Archaeologists have long thought that Homo erectus, humanity’s first ancestor to spread around the world, evolved in Africa before dispersing throughout Europe and Asia. But evidence of tool-making at the border of Europe and Asia is challenging that assumption.
Reid Ferring, an anthropologist at the University of North Texas in Denton, and his colleagues excavated the Dmanisi site in the Caucasus Mountains of Georgia. They found stone artifacts–mostly flakes that were dropped as hominins knapped rocks to create tools for butchering animals–lying in sediments almost 1.85 million years old. Until now, anthropologists have thought that H. erectus evolved between 1.78 million and 1.65 million years ago–after the Dmanisi tools would have been made.
Furthermore, the distribution of the 122 artifacts paints a picture of long-term occupation of the area. Instead of all the finds being concentrated in one layer of sediment, which would indicate that hominins visited the site briefly on one occasion, the artifacts are spread through several layers of sediment that span the period between 1.85 million and 1.77 million years ago. The findings are published today in the Proceedings of the National Academy of Sciences.
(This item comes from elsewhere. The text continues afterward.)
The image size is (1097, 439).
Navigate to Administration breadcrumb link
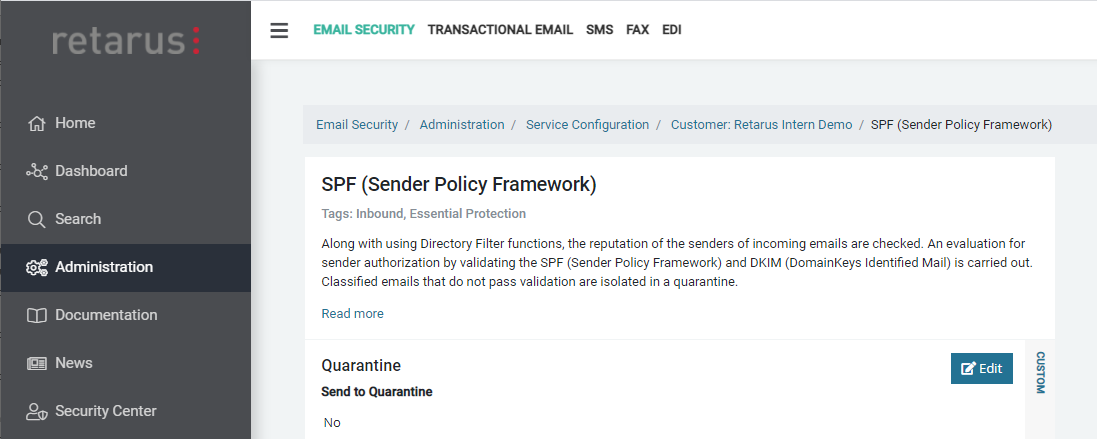[462, 125]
The presence of a tool-using population on the edge of Europe so early hints that the northern continent, rather than Africa, may have been the evolutionary birthplace of H. erectus. Unfortunately, the fossils of the hominins responsible for making the tools are not proving very helpful to the debate.
Fossilized bone fragments found in the same sedimentary layers as the Dmanisi artefacts are too weathered to be identified as belonging to any one species, so it is impossible to say for sure whether the tools were made by H. erectus.
There and back again
Even if the ancient inhabitants of the Dmanisi site were not early members of H. erectus, there is still a problem: anthropologists have previously thought that no hominins existed outside of Africa as early as 1.85 million years ago.
“Anthropology textbooks of the 1990s often showed maps with large arrows indicating migration of early H. erectus from its inferred core area of eastern Africa to other parts of the Old World,” explains Roebroeks. The findings in Dmanisi make such an explanation look faulty.